======== THE INPUT

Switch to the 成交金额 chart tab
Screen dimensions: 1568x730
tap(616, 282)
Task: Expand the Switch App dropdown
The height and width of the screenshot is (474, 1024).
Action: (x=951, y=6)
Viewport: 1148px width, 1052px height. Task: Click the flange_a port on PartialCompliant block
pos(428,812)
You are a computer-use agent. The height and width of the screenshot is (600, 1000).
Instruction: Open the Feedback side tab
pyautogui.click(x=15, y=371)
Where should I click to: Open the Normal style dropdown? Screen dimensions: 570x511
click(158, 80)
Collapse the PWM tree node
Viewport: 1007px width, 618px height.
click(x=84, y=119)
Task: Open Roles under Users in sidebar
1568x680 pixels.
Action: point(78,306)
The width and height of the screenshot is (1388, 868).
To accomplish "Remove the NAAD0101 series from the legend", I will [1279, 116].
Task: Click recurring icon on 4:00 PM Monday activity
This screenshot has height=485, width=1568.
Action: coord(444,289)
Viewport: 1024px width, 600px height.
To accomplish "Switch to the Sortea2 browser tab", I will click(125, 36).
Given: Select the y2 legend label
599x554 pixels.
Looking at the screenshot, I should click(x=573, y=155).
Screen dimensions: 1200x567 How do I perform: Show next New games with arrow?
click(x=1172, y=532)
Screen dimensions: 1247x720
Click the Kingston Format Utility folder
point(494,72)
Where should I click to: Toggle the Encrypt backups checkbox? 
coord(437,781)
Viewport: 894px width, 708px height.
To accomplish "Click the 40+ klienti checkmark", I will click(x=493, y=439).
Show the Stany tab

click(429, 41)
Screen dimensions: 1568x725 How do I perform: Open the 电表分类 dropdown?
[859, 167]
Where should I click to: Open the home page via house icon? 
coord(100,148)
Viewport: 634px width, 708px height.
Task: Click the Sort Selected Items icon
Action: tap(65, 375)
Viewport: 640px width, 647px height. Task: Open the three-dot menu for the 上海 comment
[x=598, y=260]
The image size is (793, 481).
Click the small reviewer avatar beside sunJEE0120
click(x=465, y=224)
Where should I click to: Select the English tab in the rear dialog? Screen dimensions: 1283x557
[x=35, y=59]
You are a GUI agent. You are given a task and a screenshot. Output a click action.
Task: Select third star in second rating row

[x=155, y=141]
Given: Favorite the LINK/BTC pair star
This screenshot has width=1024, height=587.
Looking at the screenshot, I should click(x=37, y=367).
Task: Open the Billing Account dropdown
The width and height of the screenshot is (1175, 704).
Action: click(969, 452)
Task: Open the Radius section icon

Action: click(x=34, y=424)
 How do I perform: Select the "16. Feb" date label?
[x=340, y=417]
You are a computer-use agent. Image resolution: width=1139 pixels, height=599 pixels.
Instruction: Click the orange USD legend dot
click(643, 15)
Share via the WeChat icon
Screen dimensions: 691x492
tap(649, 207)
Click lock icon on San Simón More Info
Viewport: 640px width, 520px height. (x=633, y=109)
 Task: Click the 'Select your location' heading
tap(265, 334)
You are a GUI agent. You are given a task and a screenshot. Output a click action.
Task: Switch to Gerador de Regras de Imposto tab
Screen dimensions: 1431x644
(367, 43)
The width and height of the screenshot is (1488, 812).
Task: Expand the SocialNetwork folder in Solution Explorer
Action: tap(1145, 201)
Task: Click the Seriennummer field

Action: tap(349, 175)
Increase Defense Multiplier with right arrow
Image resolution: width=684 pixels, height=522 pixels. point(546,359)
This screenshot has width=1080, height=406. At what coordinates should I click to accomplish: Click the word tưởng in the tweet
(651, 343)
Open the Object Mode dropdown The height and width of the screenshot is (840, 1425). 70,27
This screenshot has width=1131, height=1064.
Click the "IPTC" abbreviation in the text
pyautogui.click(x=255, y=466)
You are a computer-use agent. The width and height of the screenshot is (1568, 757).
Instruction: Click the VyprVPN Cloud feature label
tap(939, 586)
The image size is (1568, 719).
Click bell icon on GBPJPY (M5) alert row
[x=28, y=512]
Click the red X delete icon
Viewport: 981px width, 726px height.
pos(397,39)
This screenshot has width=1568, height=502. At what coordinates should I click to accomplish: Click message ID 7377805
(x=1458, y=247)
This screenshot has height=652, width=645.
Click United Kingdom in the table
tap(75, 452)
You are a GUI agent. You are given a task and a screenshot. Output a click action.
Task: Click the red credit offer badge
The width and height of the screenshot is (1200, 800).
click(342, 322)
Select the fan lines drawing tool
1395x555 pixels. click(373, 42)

================

◆ WHAT IS REQUIRED ◆
Word for word, write out all of the entries again.

◆ RESPONSE TO THIS EXERCISE ◆
Switch to the 成交金额 chart tab
Screen dimensions: 1568x730
tap(616, 282)
Task: Expand the Switch App dropdown
The height and width of the screenshot is (474, 1024).
Action: (x=951, y=6)
Viewport: 1148px width, 1052px height. Task: Click the flange_a port on PartialCompliant block
pos(428,812)
You are a computer-use agent. The height and width of the screenshot is (600, 1000).
Instruction: Open the Feedback side tab
pyautogui.click(x=15, y=371)
Where should I click to: Open the Normal style dropdown? Screen dimensions: 570x511
click(158, 80)
Collapse the PWM tree node
Viewport: 1007px width, 618px height.
click(x=84, y=119)
Task: Open Roles under Users in sidebar
1568x680 pixels.
Action: point(78,306)
The width and height of the screenshot is (1388, 868).
To accomplish "Remove the NAAD0101 series from the legend", I will [1279, 116].
Task: Click recurring icon on 4:00 PM Monday activity
This screenshot has height=485, width=1568.
Action: coord(444,289)
Viewport: 1024px width, 600px height.
To accomplish "Switch to the Sortea2 browser tab", I will click(125, 36).
Given: Select the y2 legend label
599x554 pixels.
Looking at the screenshot, I should click(x=573, y=155).
Screen dimensions: 1200x567 How do I perform: Show next New games with arrow?
click(x=1172, y=532)
Screen dimensions: 1247x720
Click the Kingston Format Utility folder
point(494,72)
Where should I click to: Toggle the Encrypt backups checkbox? 
coord(437,781)
Viewport: 894px width, 708px height.
To accomplish "Click the 40+ klienti checkmark", I will click(x=493, y=439).
Show the Stany tab

click(429, 41)
Screen dimensions: 1568x725 How do I perform: Open the 电表分类 dropdown?
[859, 167]
Where should I click to: Open the home page via house icon? 
coord(100,148)
Viewport: 634px width, 708px height.
Task: Click the Sort Selected Items icon
Action: tap(65, 375)
Viewport: 640px width, 647px height. Task: Open the three-dot menu for the 上海 comment
[x=598, y=260]
The image size is (793, 481).
Click the small reviewer avatar beside sunJEE0120
click(x=465, y=224)
Where should I click to: Select the English tab in the rear dialog? Screen dimensions: 1283x557
[x=35, y=59]
You are a GUI agent. You are given a task and a screenshot. Output a click action.
Task: Select third star in second rating row

[x=155, y=141]
Given: Favorite the LINK/BTC pair star
This screenshot has width=1024, height=587.
Looking at the screenshot, I should click(x=37, y=367).
Task: Open the Billing Account dropdown
The width and height of the screenshot is (1175, 704).
Action: click(969, 452)
Task: Open the Radius section icon

Action: click(x=34, y=424)
 How do I perform: Select the "16. Feb" date label?
[x=340, y=417]
You are a computer-use agent. Image resolution: width=1139 pixels, height=599 pixels.
Instruction: Click the orange USD legend dot
click(643, 15)
Share via the WeChat icon
Screen dimensions: 691x492
tap(649, 207)
Click lock icon on San Simón More Info
Viewport: 640px width, 520px height. (x=633, y=109)
 Task: Click the 'Select your location' heading
tap(265, 334)
You are a GUI agent. You are given a task and a screenshot. Output a click action.
Task: Switch to Gerador de Regras de Imposto tab
Screen dimensions: 1431x644
(367, 43)
The width and height of the screenshot is (1488, 812).
Task: Expand the SocialNetwork folder in Solution Explorer
Action: tap(1145, 201)
Task: Click the Seriennummer field

Action: tap(349, 175)
Increase Defense Multiplier with right arrow
Image resolution: width=684 pixels, height=522 pixels. point(546,359)
This screenshot has width=1080, height=406. At what coordinates should I click to accomplish: Click the word tưởng in the tweet
(651, 343)
Open the Object Mode dropdown The height and width of the screenshot is (840, 1425). 70,27
This screenshot has width=1131, height=1064.
Click the "IPTC" abbreviation in the text
pyautogui.click(x=255, y=466)
You are a computer-use agent. The width and height of the screenshot is (1568, 757).
Instruction: Click the VyprVPN Cloud feature label
tap(939, 586)
The image size is (1568, 719).
Click bell icon on GBPJPY (M5) alert row
[x=28, y=512]
Click the red X delete icon
Viewport: 981px width, 726px height.
pos(397,39)
This screenshot has width=1568, height=502. At what coordinates should I click to accomplish: Click message ID 7377805
(x=1458, y=247)
This screenshot has height=652, width=645.
Click United Kingdom in the table
tap(75, 452)
You are a GUI agent. You are given a task and a screenshot. Output a click action.
Task: Click the red credit offer badge
The width and height of the screenshot is (1200, 800).
click(342, 322)
Select the fan lines drawing tool
1395x555 pixels. click(373, 42)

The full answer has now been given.